His fears of pain, dying, symptoms, and side effects had him think of suicide
before all else. (Hendin 1) While I don't think that this is an unnatural
reaction, if physician-assisted suicide and euthanasia were legalized, it
would have been easy for this man to choose death over life. And because
insurance companies really don't like to pay for expensive treatments, I
can envision the offer to pay for drugs that kill rather than other treatment.

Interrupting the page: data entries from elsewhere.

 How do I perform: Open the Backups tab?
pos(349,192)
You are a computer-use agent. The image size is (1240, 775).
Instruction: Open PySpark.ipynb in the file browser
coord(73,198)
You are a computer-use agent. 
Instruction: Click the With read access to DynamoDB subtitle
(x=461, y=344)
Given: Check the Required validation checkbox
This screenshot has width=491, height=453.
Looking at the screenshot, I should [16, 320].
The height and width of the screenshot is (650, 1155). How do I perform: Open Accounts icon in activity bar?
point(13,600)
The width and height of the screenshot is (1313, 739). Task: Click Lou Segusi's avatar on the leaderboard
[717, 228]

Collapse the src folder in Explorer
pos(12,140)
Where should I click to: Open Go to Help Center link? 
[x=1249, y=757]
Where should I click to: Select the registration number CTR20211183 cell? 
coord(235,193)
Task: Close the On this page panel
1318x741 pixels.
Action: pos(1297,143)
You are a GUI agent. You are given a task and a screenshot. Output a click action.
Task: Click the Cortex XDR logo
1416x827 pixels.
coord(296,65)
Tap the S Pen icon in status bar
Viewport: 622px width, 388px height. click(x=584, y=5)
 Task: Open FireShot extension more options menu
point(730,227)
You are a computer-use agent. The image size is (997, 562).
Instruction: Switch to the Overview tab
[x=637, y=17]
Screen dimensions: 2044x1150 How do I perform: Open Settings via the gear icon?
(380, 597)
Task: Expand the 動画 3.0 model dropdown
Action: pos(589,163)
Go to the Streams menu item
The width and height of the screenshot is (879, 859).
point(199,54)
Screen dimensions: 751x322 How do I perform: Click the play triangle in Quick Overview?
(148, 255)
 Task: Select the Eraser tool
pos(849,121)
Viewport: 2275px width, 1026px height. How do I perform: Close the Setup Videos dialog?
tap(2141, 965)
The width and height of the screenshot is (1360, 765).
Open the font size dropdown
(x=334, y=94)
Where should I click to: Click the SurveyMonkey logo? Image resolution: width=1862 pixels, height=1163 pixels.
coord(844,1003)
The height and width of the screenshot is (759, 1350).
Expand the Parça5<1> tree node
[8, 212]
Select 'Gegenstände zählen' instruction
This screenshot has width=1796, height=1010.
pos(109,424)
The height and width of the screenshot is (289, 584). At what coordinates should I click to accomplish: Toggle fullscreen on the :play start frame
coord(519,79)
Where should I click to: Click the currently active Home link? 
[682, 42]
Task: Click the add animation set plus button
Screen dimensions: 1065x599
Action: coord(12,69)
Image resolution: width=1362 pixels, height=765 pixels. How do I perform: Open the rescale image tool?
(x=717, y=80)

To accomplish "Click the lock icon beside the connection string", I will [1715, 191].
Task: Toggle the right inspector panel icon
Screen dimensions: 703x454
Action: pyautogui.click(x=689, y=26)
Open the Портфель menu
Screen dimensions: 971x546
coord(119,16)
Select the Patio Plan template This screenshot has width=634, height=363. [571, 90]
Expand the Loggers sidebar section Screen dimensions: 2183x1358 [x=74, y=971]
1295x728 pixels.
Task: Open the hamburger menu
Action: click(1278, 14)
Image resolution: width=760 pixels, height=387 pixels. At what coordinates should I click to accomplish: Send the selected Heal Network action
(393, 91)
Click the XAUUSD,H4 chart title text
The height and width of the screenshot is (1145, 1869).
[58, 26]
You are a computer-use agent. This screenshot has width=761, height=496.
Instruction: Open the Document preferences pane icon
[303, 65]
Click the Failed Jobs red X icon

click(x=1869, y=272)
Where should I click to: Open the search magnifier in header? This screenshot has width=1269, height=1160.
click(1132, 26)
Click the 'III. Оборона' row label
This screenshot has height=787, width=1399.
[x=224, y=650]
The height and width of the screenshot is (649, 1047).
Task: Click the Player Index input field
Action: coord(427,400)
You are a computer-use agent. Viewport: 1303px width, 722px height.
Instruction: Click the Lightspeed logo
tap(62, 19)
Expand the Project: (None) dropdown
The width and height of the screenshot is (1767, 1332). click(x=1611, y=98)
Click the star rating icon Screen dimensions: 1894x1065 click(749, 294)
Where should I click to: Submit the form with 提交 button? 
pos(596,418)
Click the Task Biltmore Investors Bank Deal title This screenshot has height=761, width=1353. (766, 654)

As a matter of fact, in Oregon, the acting solicitor general, Walter Dellinger,
informed the Supreme Court that certain managed-care groups have already
offered to pay the costs of dying rather than the costs of long-term care.
("Last Rights 3)
For this reason, I am also worried about involuntary euthanasia occurring
with children, the elderly, or the disabled. Though physician-assisted suicide
and euthanasia are illegal in the Netherlands, they have been practiced there
without repercussions for over 20 years. They follow guidelines, one of which
is "the patient must be a mentally competent adult." (Angell 1) The 1991
Remmelink study reported, however, that "1000 of 3300 cases of euthanasia
in the Netherlands involved incompetent patients" (Angell 1) Though this
is a small percentage, 1000 people is a lot of people to die who weren't
capable of making that decision. Also, it illustrates how easy it is to step
outside of guidelines. Dr. Emanuel claims that the Dutch are much more
law-abiding than we are here in America, and if they break their
guidelines, what makes us think that our doctors will adhere to any that
we would make. (7)
I don't really think that it's morally wrong to let people decide whether
to live or die. And I really don't like to see people have to deal with extreme
pain and suffering if they don't have to. I just don't think that our system
would ever be healthy enough to support legalization in a fair way for everyone.
I just don't trust some doctors and insurance agencies. That is why I agree
with Dr. Emanuel. Keep physician-assisted suicide and voluntary euthanasia
illegal, always realizing that there are exceptions to the rule.
Works Cited
Angell, Marcia, M.D. "Euthanasia in the Netherlands Good News or Bad?"
The New England Journal of Medicine. Vol. 335: 1676-1678. Online.
28 November 1996.<http://www.nejm.org/publicM/1996/0335/0022
/1676/1.htm>
Emanuel, Ezekiel. "Whose Right to Die?" The Atlantic Monthly. Online.
March 1997.<http://www.TheAtlantic.com/issues/97mar/emanuel/
emanuel.htm>
Hendin, Herbert. "Scared to Death of Dying." American Suicide
Foundation. Reprinted with permission from The New York Times OP-ED.
Online. 16 December 1994.
<http://www.asfnet.org/research/hendin.html>
"Last Rights." The Economist. Online. 21 June 1997.